### Work instruction
In the records below, find the line with "Open the Events tab" and repeat it and every line after it, exactly, without any pictures.

[Dataset entries]

<<<<

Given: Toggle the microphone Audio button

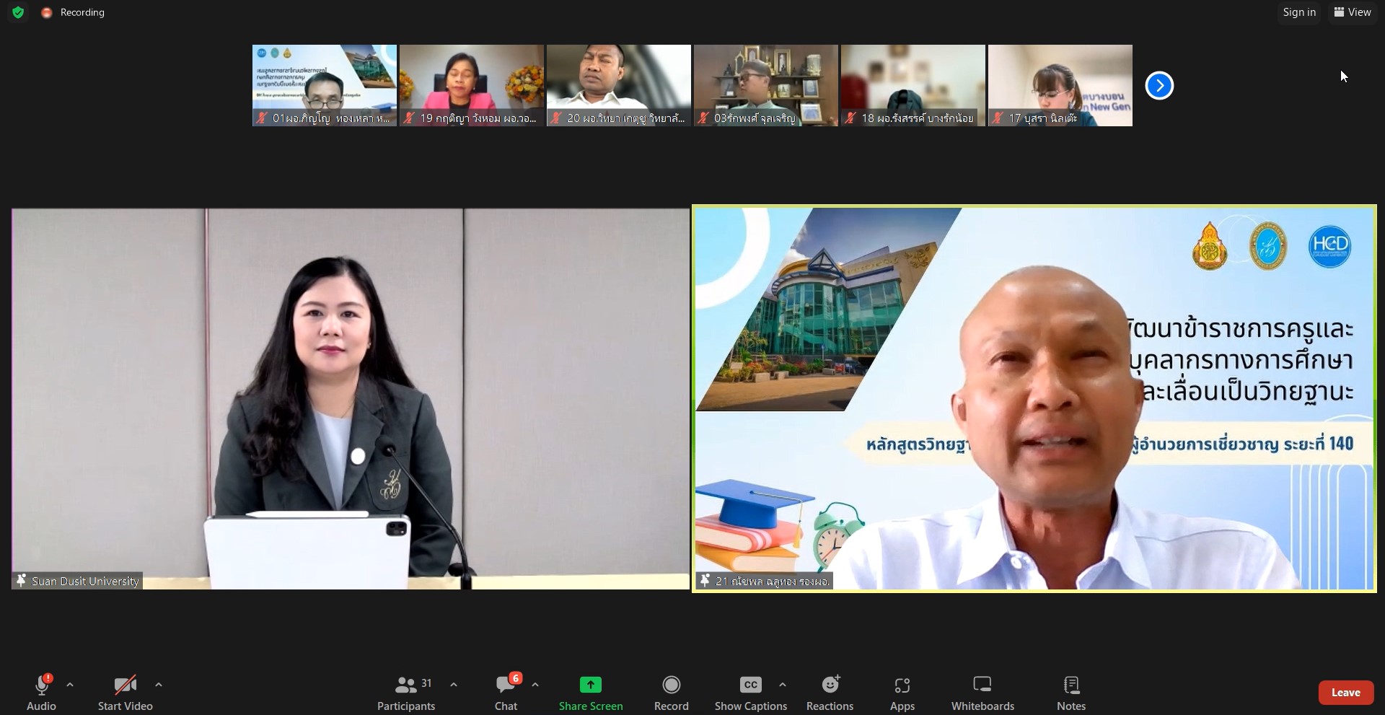Looking at the screenshot, I should tap(41, 693).
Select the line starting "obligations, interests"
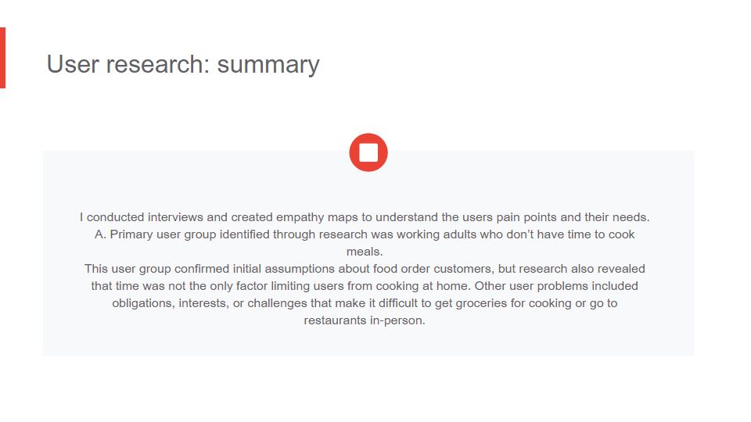This screenshot has width=751, height=422. pyautogui.click(x=365, y=303)
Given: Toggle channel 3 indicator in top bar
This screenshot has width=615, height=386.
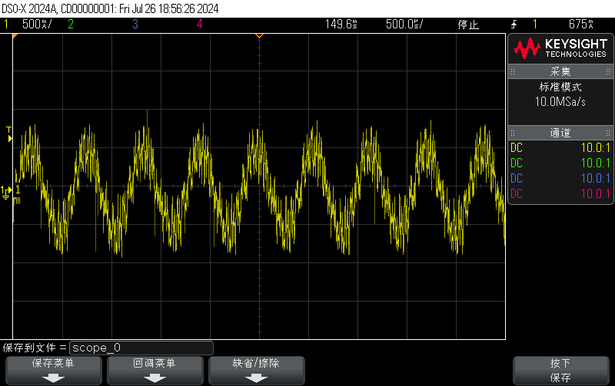Looking at the screenshot, I should 135,25.
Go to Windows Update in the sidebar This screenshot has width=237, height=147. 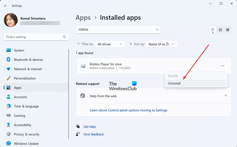click(x=26, y=144)
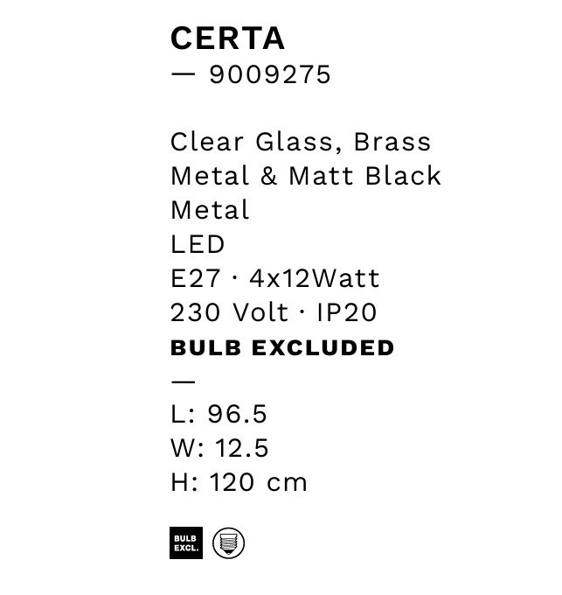
Task: Click the BULB EXCLUDED bold heading
Action: [x=282, y=347]
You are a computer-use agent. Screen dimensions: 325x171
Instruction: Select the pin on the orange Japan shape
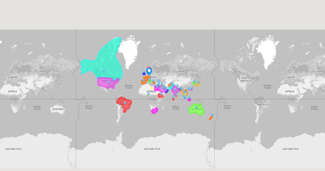click(198, 82)
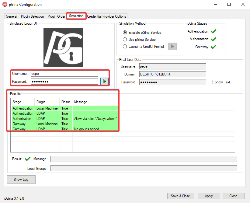Click the pGina title bar app icon
Image resolution: width=250 pixels, height=203 pixels.
pyautogui.click(x=5, y=5)
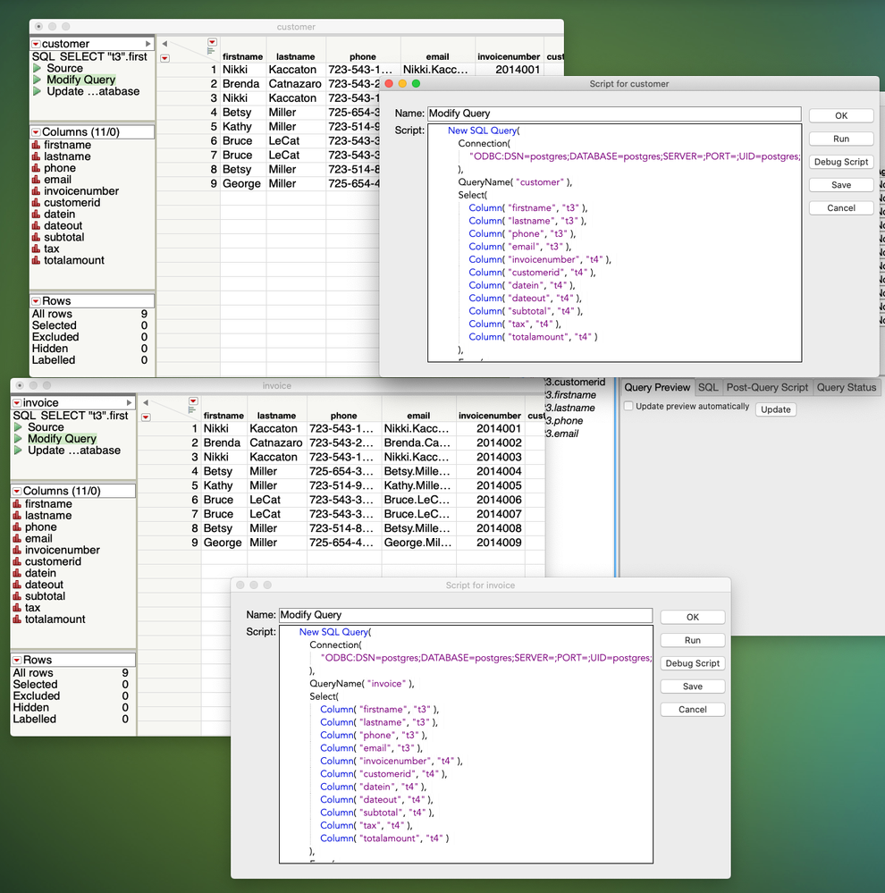Open Columns (11/0) red triangle menu in invoice
885x893 pixels.
(17, 492)
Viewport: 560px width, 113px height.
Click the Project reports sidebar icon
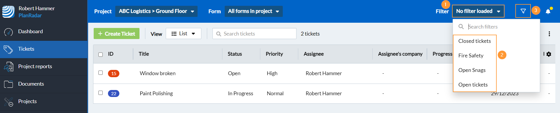8,67
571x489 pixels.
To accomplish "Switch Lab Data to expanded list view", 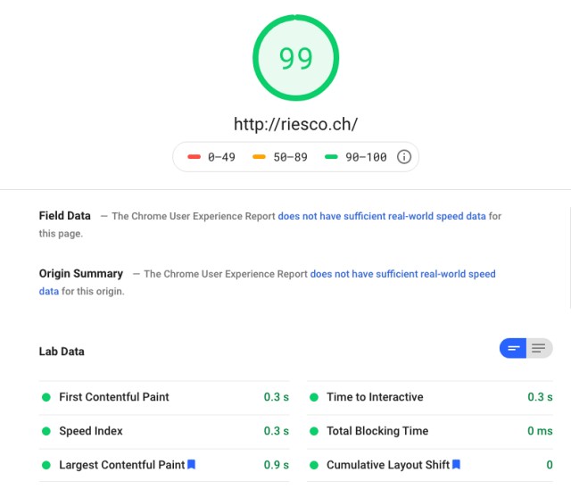I will pyautogui.click(x=539, y=349).
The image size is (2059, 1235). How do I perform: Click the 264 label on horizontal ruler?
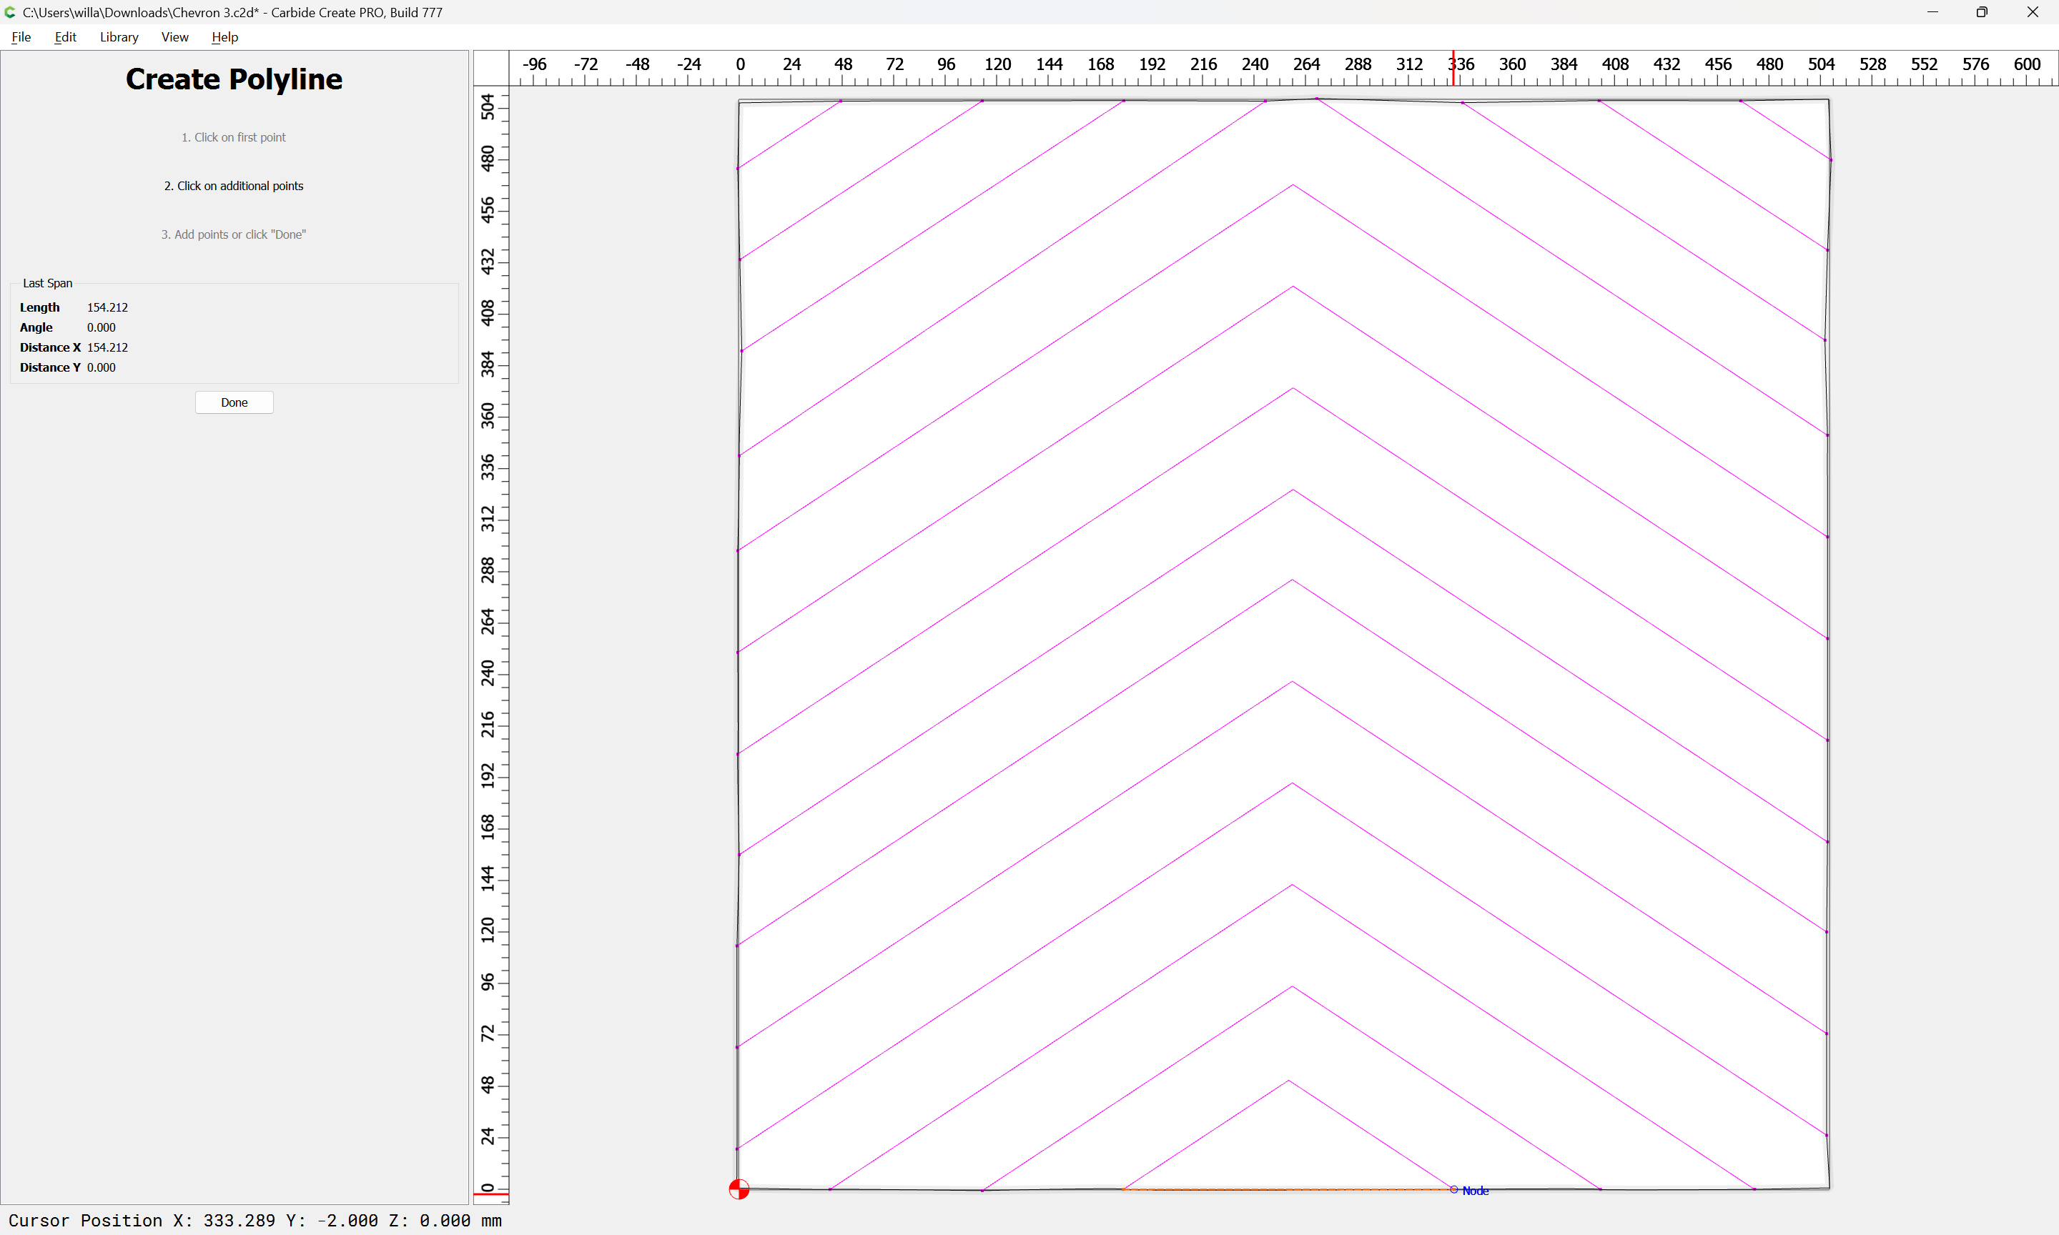(1307, 64)
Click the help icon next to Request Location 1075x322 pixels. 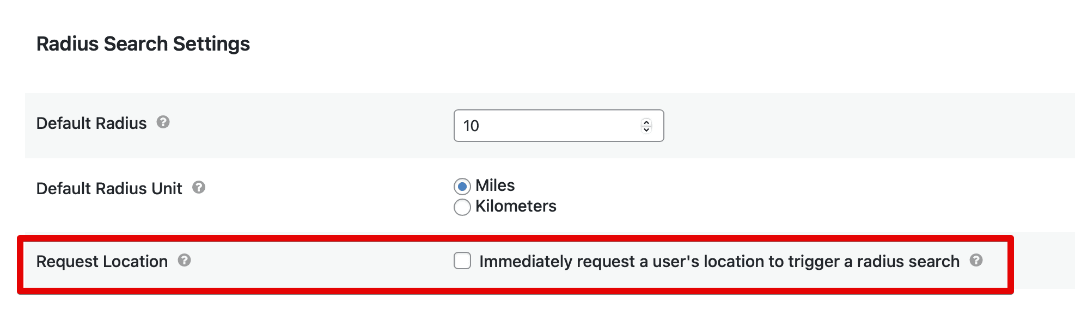(185, 261)
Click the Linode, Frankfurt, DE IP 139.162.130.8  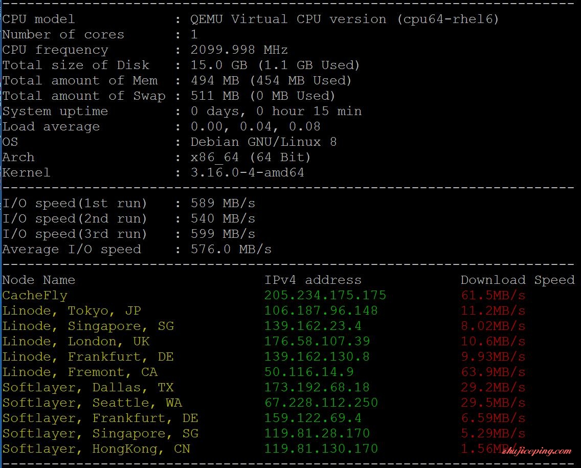317,356
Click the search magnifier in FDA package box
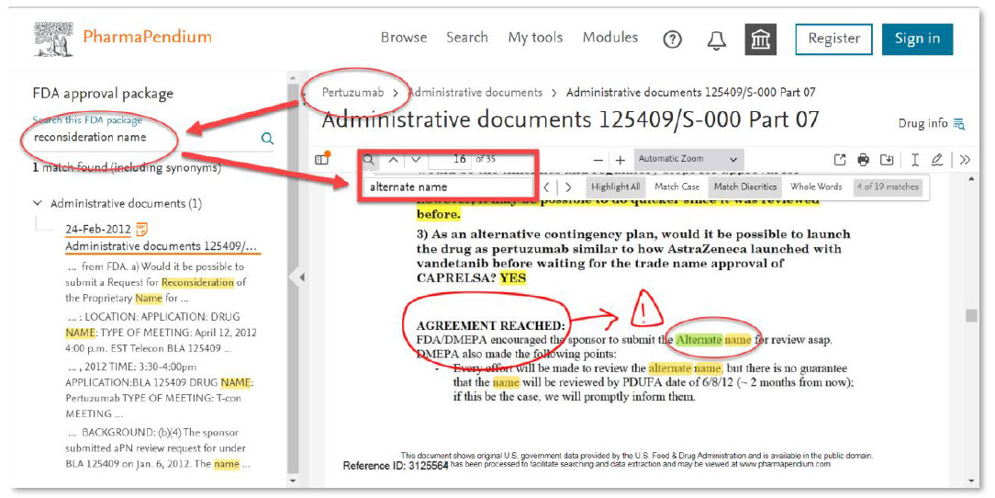The width and height of the screenshot is (995, 498). 267,139
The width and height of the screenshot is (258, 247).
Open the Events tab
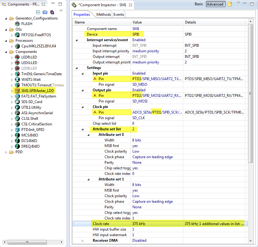tap(119, 15)
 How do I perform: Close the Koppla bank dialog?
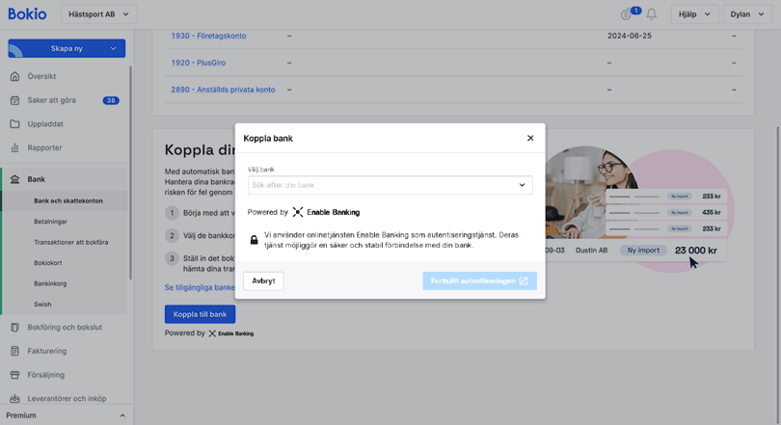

>>>>

### Expected output
Open the Events tab
tap(119, 15)
 How do I perform: Close the Koppla bank dialog?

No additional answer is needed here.